The senator shrugged at him. “Hey, it’s a fair question.”
Since he had no idea what they were talking about, he kept going. Focused on Emery and willed her to listen. “I fear your basic information is incorrect.”
Emery’s eyes narrowed. “Which part?”
At least she was listening. He took that as a good sign. “All of it.”
Emery looked at the senator. “How is this helping?”
“Brian knows Wren better than anyone else.”
Emery’s gaze flipped back and forth between the senator and Wren. “Your name is really Brian.”
Sheila nodded. “Brian Jacobs.”
He felt like he was riding a runaway train. In another second or two the thing would careen and crash. He could feel it coming. Sense the trouble closing in, but not for the reason Emery or Sheila might think. No, they were heading for disaster because he hovered on the brink of doing something really fucking dumb. Something he never did.
“But he’s not Wren. He can’t know what his boss was doing years ago.” Emery’s arms tightened around her middle. “Wren does pay his salary after all.”
“I’m going to let Brian answer that one,” Sheila said, then looked at Wren.
If he didn’t end this soon the tension building in the room would suffocate them. There was an obvious, easy way to handle this. An answer he could give about knowing Wren for a long time. About background checks and other garbage that should throw Emery off. But it wouldn’t work for long. She was not one to be sidetracked.
He’d met people like her before. All of them in a business context and all insisting they could only deal directly with Wren on a deal. In the role of Brian, he pushed back. He should do that here. Of course. That’s what made sense. That’s what would preserve his image and the ruse and . . . what had Sheila called it? The curtain.
But he wasn’t a man who let his life be limited by what he should do.
“Wren has never heard of Tiffany Younger.” He said the words with a bit more bite in his voice than he intended.
Emery frowned at him. “And you know this because . . . ?”
It was time to lie or go all in. “I do.”
She frowned. “But how?”
“I’m him.”
CHAPTER 6
Emery jumped up from the chair. With that news it was a wonder she didn’t leap right out the window. All she could do was stare at the man who sat there as if he hadn’t just spilled one of the biggest secrets in the DC metro area.
The senator whistled. “I did not see that coming.”
Brian or Wren or whatever his name was just shook his head. “Me either.”
“What is this?” She couldn’t form a more coherent sentence, so she went with that one.

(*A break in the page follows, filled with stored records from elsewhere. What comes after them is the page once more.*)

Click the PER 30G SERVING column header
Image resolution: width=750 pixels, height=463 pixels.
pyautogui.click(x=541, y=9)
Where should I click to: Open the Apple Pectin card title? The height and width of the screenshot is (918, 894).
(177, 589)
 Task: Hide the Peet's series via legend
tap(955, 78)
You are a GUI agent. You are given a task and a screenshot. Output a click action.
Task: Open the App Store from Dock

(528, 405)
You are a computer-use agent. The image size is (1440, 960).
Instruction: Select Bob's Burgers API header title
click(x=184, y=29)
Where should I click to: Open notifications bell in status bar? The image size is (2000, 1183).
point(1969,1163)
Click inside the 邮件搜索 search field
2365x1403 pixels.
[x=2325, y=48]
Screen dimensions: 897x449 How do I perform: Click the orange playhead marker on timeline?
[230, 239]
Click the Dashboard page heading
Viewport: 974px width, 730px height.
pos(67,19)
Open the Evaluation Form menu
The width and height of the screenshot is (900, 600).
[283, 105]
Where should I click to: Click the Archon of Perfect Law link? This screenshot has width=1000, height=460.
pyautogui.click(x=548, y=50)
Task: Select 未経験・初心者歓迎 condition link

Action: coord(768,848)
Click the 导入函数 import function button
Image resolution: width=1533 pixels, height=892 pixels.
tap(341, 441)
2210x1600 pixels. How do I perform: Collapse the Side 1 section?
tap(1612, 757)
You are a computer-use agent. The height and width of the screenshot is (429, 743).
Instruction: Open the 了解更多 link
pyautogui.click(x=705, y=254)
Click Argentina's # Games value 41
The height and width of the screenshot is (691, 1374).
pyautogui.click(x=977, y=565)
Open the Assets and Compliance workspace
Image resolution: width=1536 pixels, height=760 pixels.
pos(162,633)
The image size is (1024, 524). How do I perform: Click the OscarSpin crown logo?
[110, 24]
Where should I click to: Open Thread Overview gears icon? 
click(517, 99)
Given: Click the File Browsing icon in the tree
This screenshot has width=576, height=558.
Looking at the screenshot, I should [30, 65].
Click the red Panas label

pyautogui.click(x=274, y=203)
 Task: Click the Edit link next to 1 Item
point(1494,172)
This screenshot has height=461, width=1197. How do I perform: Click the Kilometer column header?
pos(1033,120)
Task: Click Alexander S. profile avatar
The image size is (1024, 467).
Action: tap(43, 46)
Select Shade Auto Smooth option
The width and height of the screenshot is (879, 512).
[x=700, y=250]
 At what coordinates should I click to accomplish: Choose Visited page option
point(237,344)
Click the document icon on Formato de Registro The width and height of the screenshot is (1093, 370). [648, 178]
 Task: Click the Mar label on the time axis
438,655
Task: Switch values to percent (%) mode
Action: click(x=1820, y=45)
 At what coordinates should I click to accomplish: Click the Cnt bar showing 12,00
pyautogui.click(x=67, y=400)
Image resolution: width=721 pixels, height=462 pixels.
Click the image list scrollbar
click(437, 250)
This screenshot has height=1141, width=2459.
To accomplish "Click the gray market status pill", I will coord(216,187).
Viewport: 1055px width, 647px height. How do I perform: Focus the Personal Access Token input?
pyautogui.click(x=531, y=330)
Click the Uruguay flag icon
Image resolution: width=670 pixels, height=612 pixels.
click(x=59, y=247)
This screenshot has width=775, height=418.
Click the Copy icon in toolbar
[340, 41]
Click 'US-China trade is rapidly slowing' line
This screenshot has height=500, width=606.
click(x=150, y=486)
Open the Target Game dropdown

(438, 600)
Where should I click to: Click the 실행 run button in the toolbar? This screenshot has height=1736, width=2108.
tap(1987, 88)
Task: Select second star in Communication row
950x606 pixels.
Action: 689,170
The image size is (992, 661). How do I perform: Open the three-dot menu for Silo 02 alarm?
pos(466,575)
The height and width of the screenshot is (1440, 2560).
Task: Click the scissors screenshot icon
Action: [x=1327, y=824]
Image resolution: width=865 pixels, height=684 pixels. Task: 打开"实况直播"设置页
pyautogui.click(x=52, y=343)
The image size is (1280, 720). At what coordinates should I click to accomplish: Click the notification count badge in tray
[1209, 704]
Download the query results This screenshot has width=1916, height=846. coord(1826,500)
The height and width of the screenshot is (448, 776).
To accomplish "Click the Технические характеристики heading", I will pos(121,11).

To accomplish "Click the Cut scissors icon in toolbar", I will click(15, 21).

He had the nerve to hold his hand up, as if he were trying to soothe her. “Settle down.”
That tone, all smooth and cool, called out to her to punch him. She couldn’t figure out if he meant to be condescending or that was just his natural state. To be fair, she couldn’t figure out a lot of things because she could barely think.
She’d memorized those files. She saw the word Wren written in her uncle’s heavy scrawl almost every time she closed her eyes. And now . . . this.